Amerikan Kanser Derneği’nin kirletici kimyasalların ve kanser ilaçlarının üreticileriyle olan mali ilişkileri oldukça kapsamlıdır. 25’den fazla ilaç ve biyo-teknoloji şirketi –Bristol-Myers Squibb, Pfizer, AstraZeneca, Eli Lilly, Amgen, Genentech and Johnson & Johnson vd.– derneğe yılda 100.000’er dolardan daha fazla katkı sağlamaktadır. Ayrıca British Petroleum, DuPont, Akzo Nobel, Pennzoil ve Concho Oil’den de ciddi yardımlar sağlanmaktadır.

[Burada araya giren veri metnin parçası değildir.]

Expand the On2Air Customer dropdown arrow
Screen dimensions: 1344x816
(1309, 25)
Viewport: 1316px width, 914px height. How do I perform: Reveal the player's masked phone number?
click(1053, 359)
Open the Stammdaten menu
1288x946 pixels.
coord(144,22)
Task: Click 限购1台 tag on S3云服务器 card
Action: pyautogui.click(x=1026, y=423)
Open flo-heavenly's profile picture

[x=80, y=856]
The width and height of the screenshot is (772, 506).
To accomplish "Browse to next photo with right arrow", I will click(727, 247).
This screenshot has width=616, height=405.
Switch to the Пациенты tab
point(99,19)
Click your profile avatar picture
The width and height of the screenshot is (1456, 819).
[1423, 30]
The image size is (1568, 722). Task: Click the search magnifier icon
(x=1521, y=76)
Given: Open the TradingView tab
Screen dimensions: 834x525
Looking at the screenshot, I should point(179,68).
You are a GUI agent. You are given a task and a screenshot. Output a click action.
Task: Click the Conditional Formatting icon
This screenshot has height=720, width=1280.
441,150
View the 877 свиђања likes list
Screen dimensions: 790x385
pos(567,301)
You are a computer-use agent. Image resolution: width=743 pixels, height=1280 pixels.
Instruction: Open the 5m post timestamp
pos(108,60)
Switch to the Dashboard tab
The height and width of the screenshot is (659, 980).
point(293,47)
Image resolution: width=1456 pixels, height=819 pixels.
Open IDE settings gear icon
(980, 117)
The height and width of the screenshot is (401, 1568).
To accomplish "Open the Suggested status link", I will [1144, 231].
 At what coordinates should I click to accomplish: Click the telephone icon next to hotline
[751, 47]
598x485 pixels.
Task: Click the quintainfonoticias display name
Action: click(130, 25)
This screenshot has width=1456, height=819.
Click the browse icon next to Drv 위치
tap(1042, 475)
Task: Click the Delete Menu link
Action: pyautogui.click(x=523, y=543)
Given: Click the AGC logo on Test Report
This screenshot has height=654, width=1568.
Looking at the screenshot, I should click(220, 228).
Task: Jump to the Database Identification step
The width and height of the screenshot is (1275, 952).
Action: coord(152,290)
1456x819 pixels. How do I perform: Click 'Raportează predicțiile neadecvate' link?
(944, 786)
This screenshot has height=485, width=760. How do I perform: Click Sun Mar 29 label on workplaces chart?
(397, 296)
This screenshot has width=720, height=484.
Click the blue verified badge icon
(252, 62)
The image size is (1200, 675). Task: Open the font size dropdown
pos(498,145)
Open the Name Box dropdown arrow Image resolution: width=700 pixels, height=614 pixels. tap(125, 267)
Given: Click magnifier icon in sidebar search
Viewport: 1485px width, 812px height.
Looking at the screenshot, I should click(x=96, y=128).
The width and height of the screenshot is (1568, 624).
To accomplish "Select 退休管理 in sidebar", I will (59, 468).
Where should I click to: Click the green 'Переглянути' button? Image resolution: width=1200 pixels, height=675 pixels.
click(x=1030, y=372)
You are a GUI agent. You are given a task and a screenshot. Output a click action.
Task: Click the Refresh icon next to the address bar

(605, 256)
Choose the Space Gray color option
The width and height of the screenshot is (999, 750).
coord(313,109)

Amerikan Kanser Derneği’nin sanayiden aldığı güçlü destek, derneğin araştırma tercihlerine de yansımaktadır. Bu araştırmalar büyük bölümüyle tedaviye yönlendirilmiştir. Önde gelen yardım denetçisi The Chronicle of Philanthropy’de yayınlanan Ocak 1992 tarihli bir makalede ACS’nin, “insan hayatını kurtarmaktan çok servet biriktirmekle ilgili” olduğu ifade edilmektedir. NCI’nın önleme bütçesi, ilk bakışta pek de az değilmiş gibi görünmektedir. Kuruluşun 2001’de yayımlanan “Kanser Gerçekleri” adlı raporunda belirtildiği gibi “kanser önleme, kanserin neden olduğu acıların ve ölümlerin azaltılmasında önemli bir bileşendir ve aktüel bir önceliktir.” Bu ifadenin ardından bütçenin yüzde 12’sinin önlemeye ayrıldığı iddiası yer almaktadır. Ama sözü edilen yegâne önleme çabaları sigara ve diyetle ilgilidir. Çevresel ve mesleki kanserojenlere hiç değinilmemektedir.

Kansere karşı savaş kesinlikle kazanılabilir. Ama yıllarımız ve milyarlarca dolarımızı tedaviye odaklanarak harcadık. Önlemeye odaklanmak yalnızca hayat kurtarmakla kalmayacak, aynı zamanda tasarruf sağlayacaktır.

________________________

Notlar

- 31 Ağustos 2003 tarihli Los Angeles Times gazetesinde yayınlanmıştır. 

- Samuel S. Epstein, Illinois Üniversitesi, Halk Sağlığı Okulu’nda emeritus profesördür. Yükselen Kanser oranlarını, kanserojenlerin hayatımızdaki artan varlığına bağladığı kampanyalarla tanınan Epstein, 1993’de halen başkanlığını yürüttüğü Kanser Önleme Koalisyonu’nu kurmuştur. Epstein, 1998 yılında Alternatif Nobel Ödülü’nü (Right Livelihood Award) kazanmıştır.

- Dr. Quentin D. Young, Chicago'daki Sağlık ve Tıp Politikası Araştırma Grubu'nun başkanıdır, Kanser Önleme Koalisyonu'nun da direktörlüğünü yapmaktadır.